[Page excerpt]:
● ● ● ● ●

A new study describes the testing of the device on a 47-year-old woman with quadriplegia who was unable to speak for 18 years after suffering a stroke. Doctors implanted the device in her brain during surgery as part of a clinical trial.
"It converts her intention to speak into fluent sentences," said Gopala Anumanchipalli, co-author of the study published Monday in the journal Nature Neuroscience.
Other brain-computer interfaces (BCIs) for speech often have a slight delay between thoughts of sentences and their computerized verbalization. These delays can disrupt the natural flow of conversation, leading to misunderstandings and frustration, according to researchers.
"It's a pretty significant advance in our field," noted Jonathan Brumberg from the Speech and Applied Neuroplasticity Lab at the University of Kansas, who was not involved in the study.
A team in California recorded the woman's brain activity using electrodes as she mentally articulated sentences. Scientists used a synthesizer they built with her pre-injury voice to generate speech sounds similar to what she would have produced. They then trained an artificial intelligence model to translate neuronal activity into sound units.

● ● ● ● ●

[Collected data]
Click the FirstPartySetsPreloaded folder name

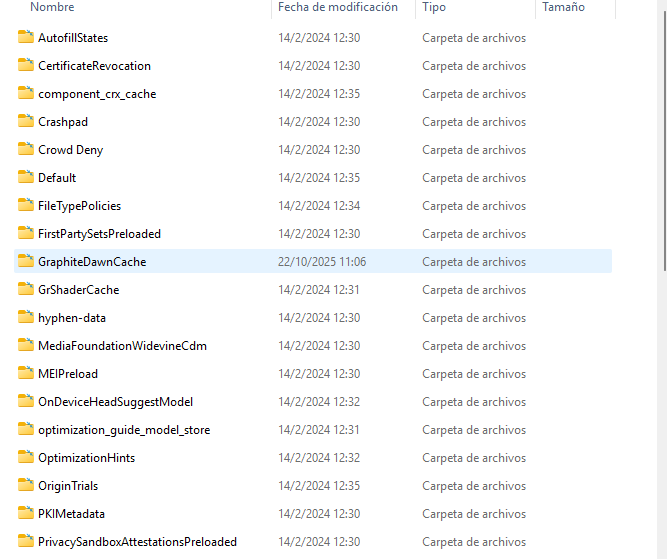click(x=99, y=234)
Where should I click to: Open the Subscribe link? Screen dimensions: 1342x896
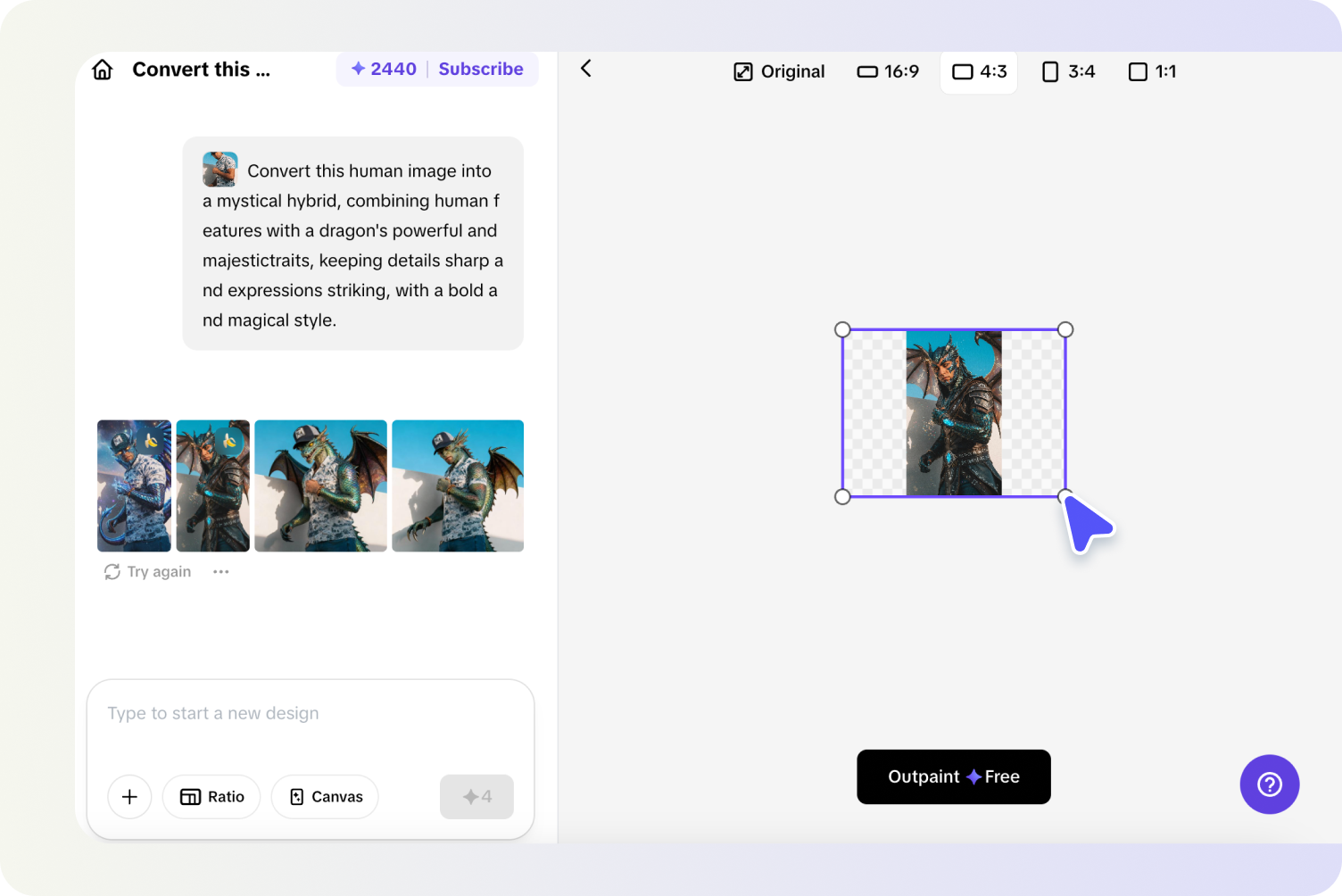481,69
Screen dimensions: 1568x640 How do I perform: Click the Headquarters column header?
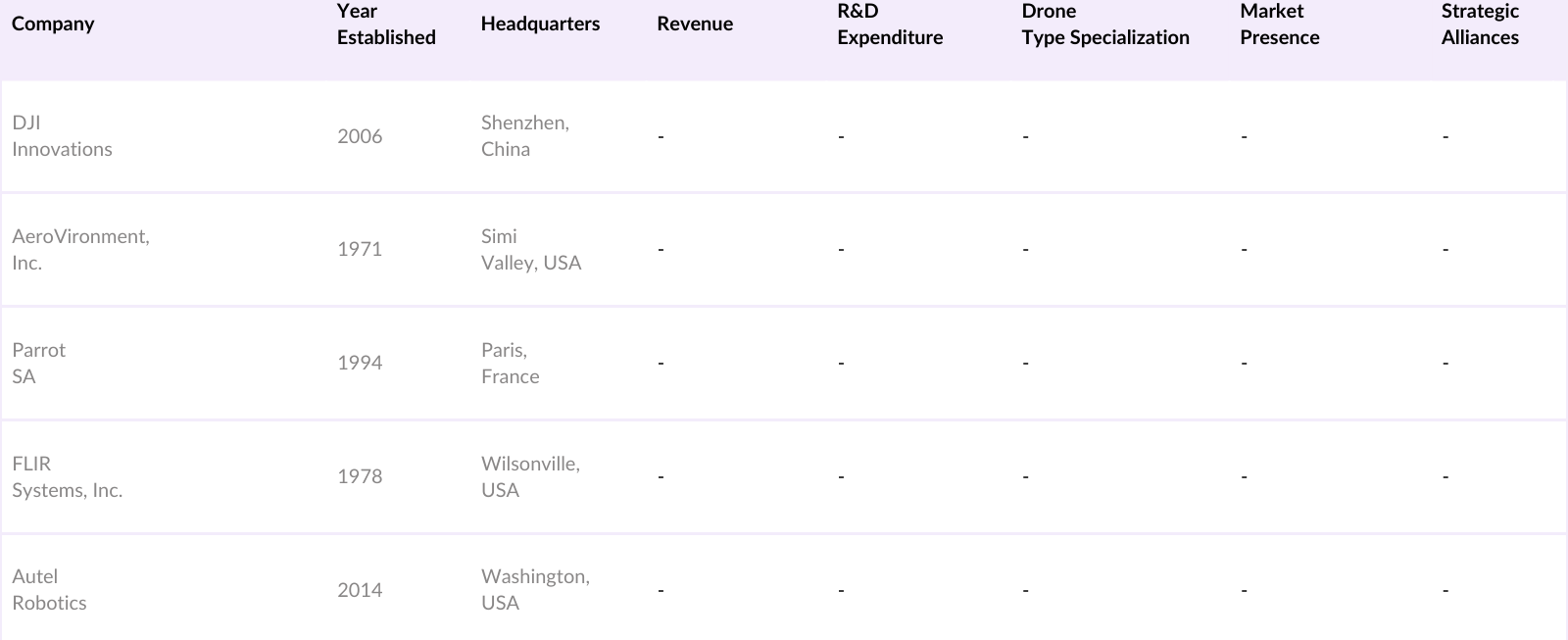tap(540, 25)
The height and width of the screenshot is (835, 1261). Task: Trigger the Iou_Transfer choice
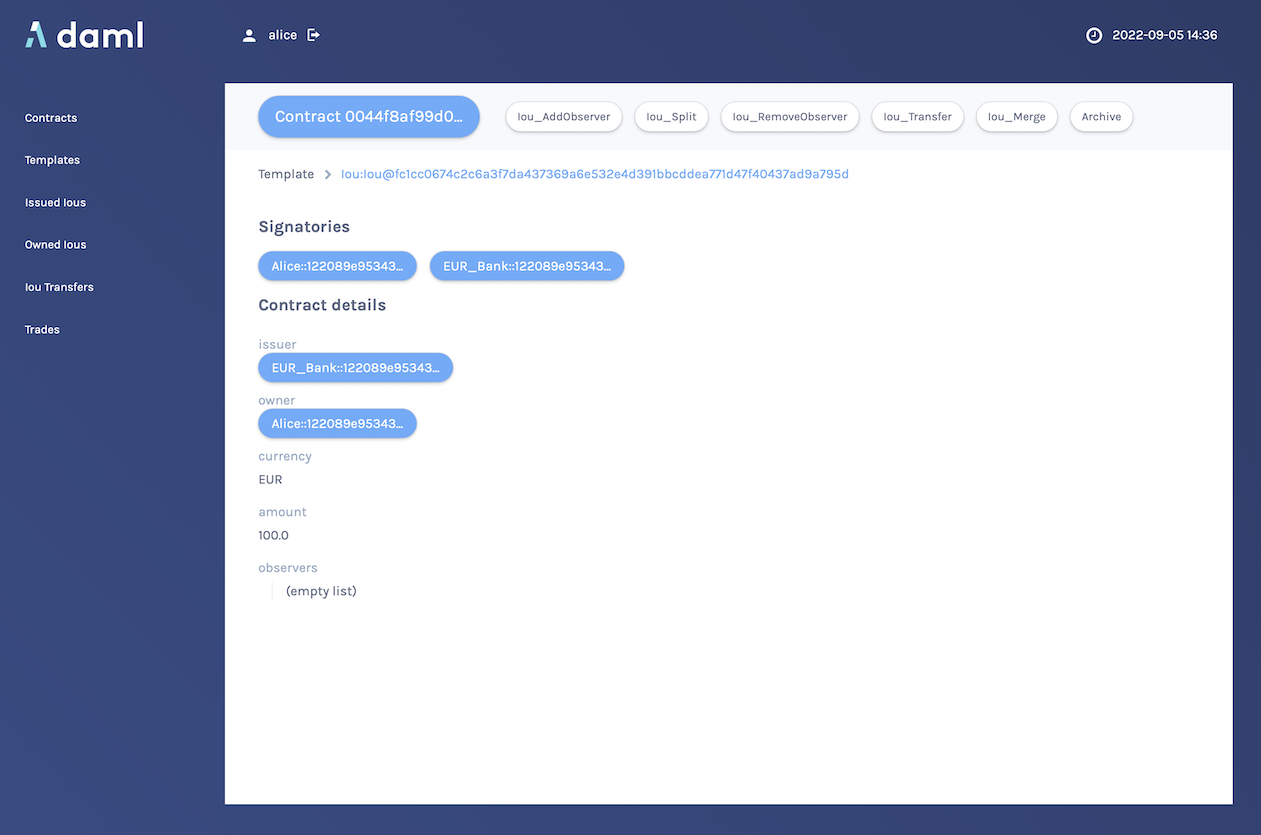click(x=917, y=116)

● ● ● ● ●

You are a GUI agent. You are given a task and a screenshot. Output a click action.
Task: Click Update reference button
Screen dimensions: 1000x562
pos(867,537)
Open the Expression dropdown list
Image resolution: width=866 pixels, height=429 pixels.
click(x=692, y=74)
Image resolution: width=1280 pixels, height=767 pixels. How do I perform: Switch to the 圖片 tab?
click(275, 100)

● ● ● ● ●

[Task instructions]:
From the article on the speech brain implant, quote the passage from "Other brain-computer interfaces" up to and including "according to researchers.".

[Solution below]:
Other brain-computer interfaces (BCIs) for speech often have a slight delay between thoughts of sentences and their computerized verbalization. These delays can disrupt the natural flow of conversation, leading to misunderstandings and frustration, according to researchers.